* Polecenie a *
Przepisz z wykazu wiersze od tego, który zawiera „Home (69, 123)”, do tego, który zawiera „Prefeitura Municipal (326, 14)”, włącznie, zamieniając „Postagem” na „Publicação” i nie zmieniając niczego innego.

* Cytowany fragment *

──────────

Często do naszych rąk trafiają biografie osób, które odcisnęły swoje piętno na obliczu świata. Nie inaczej jest ze stworzoną przez Pierre’a Christina i Oliviera Baleza biografią Roberta Mosesa – amerykańskiego urbanisty, twórcy współczesnego oblicza Nowego Jorku. Ale jest pewien haczyk. Bo to nie jest klasyczna biografia.

Pierre Christin i Olivier Balez choć opowiadają historię Roberta Mosesa w sposób, w jaki zwykło się konstruować biografie słynnych i sławnych osób, to uczynili to w sposób wybitnie niekonwencjonalny. Zamiast sążnistego tomu opisującego przypadki Roberta Mosesa dostajemy powieść graficzną, w której za pomocą serii kilkuset wyrazistych plansz i uzupełniających je dymków poznajemy życie i działalność jednego z największych architektów XX wieku. Ale może „Ukrytemu władcy Nowego Jorku” – jak głosi podtytuł biografii – właśnie taka forma przedstawienia jego historii mogła by bardziej odpowiadać niż przepastne tomiska, w których opisana zostałaby jego historia.
Oczywiście Robert Mosoes doczekał się też wielu przeróżnych opracowań i klasycznych biografii, w tym nagrodzonej Pulitzerem, autorstwa Roberta Caro, zatytułowanej „Potentat” („The Power Broker”). Bo Moses nie był osobą bezbarwną, a jego dzieło do dziś budzi zarówno podziw i szacunek jak i kontrowersje. To właśnie on stoi za współczesnym obliczem Nowego Jorku, który zmieniał, burzył i budował w duchu modernistycznym. Porównywany jest do prefekta Paryża z czasów II cesarstwa, barona Georges’a Haussmanna, twórcy dziewiętnastowiecznej przebudowy stolicy Francji. I to porównanie wydaje się o tyle uzasadnione, że tak jak „po Haussmannie” w Paryżu zniknęły niemal wszystkie ślady średniowiecznego miasta, z jego krętymi uliczkami, tak po Mosesie niemal zupełnie zniknął Nowy Jork w jego wcześniejszym kształcie. I podobnie jak Haussmannowi, Mosesowi przyświecała pewna idée fixe.
Jaka? Przebudowa Nowego Jorku z jednej strony uczyniła miasto bardziej przestronnym, dała mieszkańcom łatwiejszy dostęp do plaż, na których mogli wypocząć i pozwoliła na wybudowanie szeregu parków, z drugiej jednak strony uczyniła tę metropolię molochem, po którym poruszanie się w inny sposób niż samochodem jest bardzo utrudnione. Ponieważ jednak dostajemy do rąk powieść graficzną, o powstaniu tego deweloperskiego „imperium”, którym zarządzał nowojorski wizjoner, możemy nie tylko przeczytać o transformacji tego miasta pod rządami Mosesa, ale też ją dzięki rysunkom Baleza zobaczyć. Także to, że choć Moses dawał Nowemu Jorkowi nowoczesne dzielnice stworzone w duchu corbusierowskim i autostrady, którymi można przemieszczać się między nimi, to jednocześnie pozbawiał miasto jego dawnego ducha.

──────────

* Polecenie b *
Do kogo według cytowanego fragmentu porównywany jest Robert Moses?

* Wykaz do zadania *
──────────

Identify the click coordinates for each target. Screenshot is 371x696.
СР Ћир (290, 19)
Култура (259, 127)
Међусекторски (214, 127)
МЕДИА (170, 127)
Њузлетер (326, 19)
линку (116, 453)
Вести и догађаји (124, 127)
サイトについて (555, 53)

──────────

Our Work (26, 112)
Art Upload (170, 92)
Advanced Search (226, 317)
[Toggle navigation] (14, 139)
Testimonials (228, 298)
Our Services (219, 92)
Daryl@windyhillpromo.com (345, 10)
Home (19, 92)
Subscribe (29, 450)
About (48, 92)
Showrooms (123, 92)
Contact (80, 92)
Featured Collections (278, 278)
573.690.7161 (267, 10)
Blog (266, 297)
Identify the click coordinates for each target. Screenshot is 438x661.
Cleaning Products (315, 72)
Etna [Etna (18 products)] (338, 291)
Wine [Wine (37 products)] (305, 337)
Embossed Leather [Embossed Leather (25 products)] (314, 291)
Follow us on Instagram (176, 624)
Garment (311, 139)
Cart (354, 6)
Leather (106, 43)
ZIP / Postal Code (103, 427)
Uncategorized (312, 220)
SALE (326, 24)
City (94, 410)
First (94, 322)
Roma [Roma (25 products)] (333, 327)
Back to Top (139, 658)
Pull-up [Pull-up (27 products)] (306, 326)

──────────

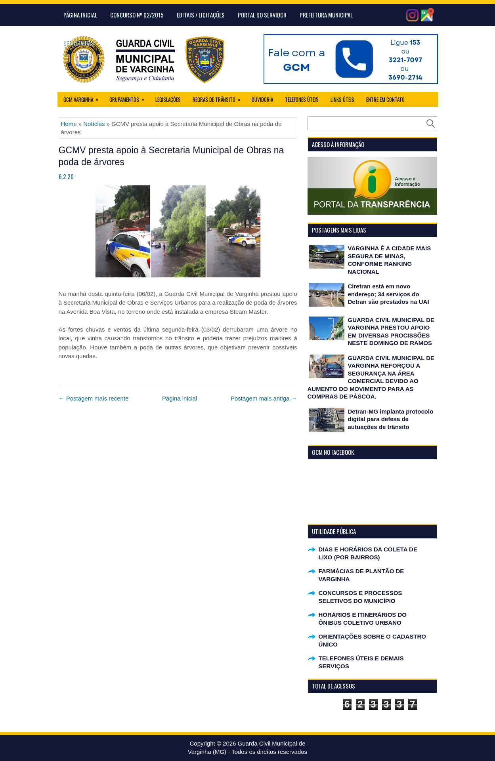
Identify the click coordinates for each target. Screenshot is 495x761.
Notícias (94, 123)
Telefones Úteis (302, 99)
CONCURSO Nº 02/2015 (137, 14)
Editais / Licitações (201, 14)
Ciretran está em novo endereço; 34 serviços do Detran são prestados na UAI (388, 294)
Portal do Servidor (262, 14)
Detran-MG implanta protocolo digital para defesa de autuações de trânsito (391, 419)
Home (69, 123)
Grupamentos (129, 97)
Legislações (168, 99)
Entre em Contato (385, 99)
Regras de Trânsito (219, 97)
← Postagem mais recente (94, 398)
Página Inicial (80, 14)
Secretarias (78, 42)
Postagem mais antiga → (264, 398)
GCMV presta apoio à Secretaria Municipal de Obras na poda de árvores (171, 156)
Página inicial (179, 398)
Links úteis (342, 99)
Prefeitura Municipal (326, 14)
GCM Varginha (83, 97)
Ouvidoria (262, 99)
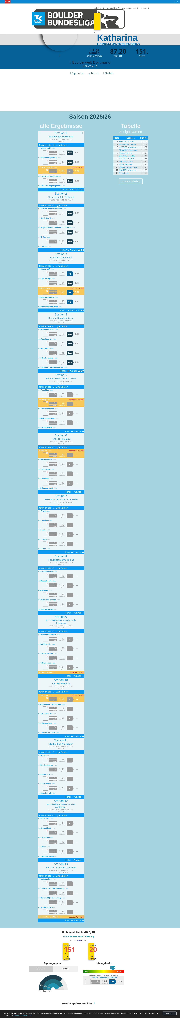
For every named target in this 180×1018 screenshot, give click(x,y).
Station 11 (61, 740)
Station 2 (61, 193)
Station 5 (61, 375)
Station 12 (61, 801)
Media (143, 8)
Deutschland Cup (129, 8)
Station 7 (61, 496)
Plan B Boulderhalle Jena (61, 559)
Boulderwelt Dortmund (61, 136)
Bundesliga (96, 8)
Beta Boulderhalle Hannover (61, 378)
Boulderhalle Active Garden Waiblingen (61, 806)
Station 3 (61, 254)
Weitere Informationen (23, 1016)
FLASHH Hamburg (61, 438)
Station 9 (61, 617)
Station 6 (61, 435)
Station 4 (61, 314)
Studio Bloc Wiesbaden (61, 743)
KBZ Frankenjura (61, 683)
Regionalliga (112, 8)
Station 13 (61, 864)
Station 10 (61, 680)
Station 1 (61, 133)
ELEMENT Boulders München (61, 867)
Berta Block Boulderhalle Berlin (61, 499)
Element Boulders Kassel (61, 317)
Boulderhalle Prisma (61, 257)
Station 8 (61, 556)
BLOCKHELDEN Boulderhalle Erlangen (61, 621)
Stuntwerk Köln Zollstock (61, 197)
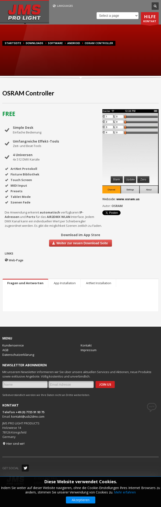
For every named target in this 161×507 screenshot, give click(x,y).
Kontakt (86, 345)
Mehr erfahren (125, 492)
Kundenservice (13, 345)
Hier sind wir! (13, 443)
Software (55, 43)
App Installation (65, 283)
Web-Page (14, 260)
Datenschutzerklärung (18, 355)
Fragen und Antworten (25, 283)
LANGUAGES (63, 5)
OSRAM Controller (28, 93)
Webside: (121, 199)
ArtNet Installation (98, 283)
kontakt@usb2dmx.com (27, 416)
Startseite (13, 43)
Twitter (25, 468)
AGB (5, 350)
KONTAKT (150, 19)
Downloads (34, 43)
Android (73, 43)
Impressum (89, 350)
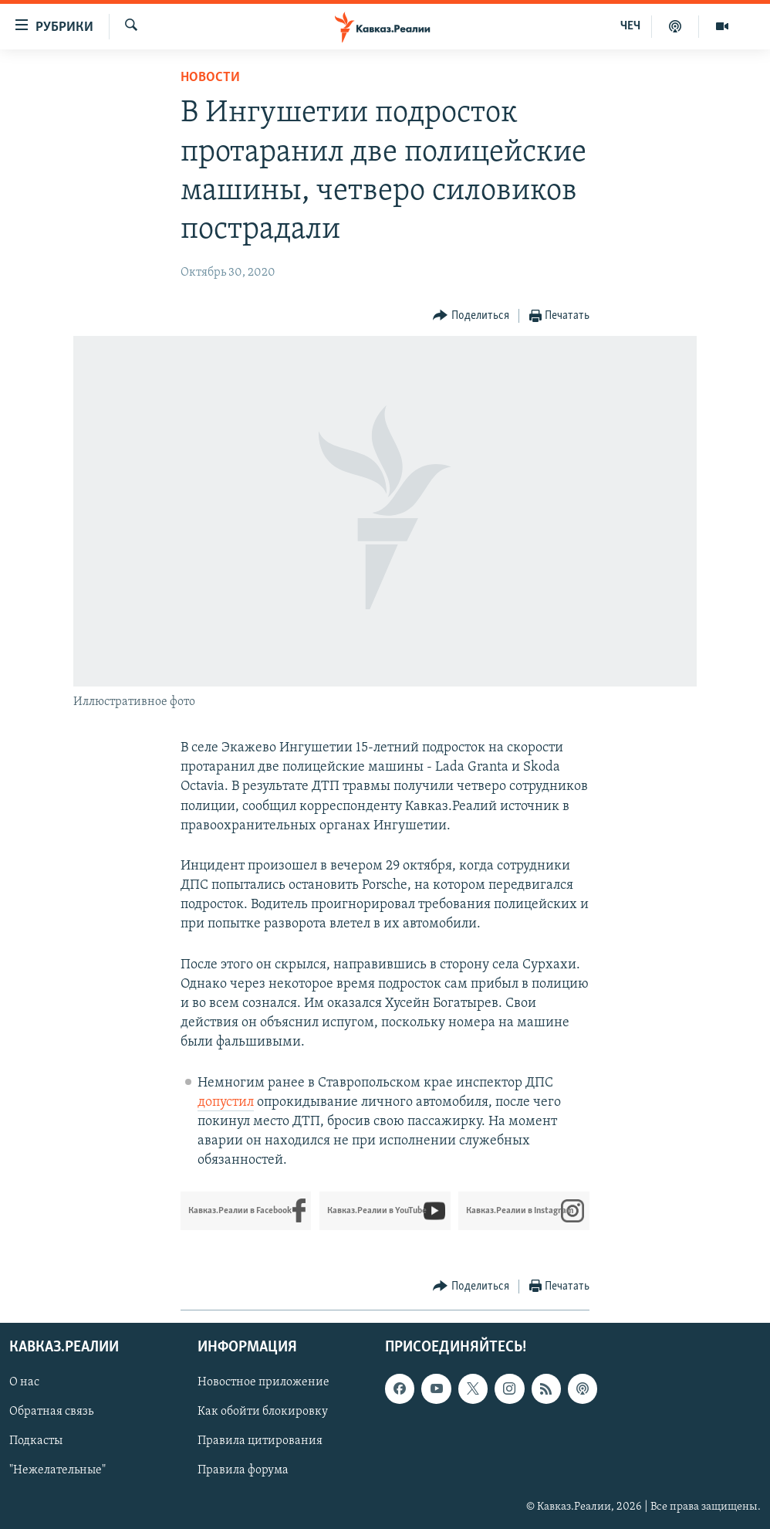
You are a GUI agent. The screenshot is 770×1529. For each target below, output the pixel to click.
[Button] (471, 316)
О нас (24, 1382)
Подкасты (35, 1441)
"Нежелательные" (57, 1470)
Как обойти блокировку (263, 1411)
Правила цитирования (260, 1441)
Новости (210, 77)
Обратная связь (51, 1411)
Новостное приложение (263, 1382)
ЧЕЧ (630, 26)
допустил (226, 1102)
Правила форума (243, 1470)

──────────

* Pełna odpowiedź a *
Home (69, 123)
Grupamentos (129, 97)
Legislações (168, 99)
Entre em Contato (385, 99)
Regras de Trânsito (219, 97)
← Publicação mais recente (94, 398)
Página Inicial (80, 14)
Secretarias (78, 42)
Publicação mais antiga → (264, 398)
GCMV presta apoio à Secretaria Municipal de Obras na poda de árvores (171, 156)
Página inicial (179, 398)
Links úteis (342, 99)
Prefeitura Municipal (326, 14)

* Pełna odpowiedź b *
Do barona Georges’a Haussmanna, prefekta Paryża z czasów II cesarstwa.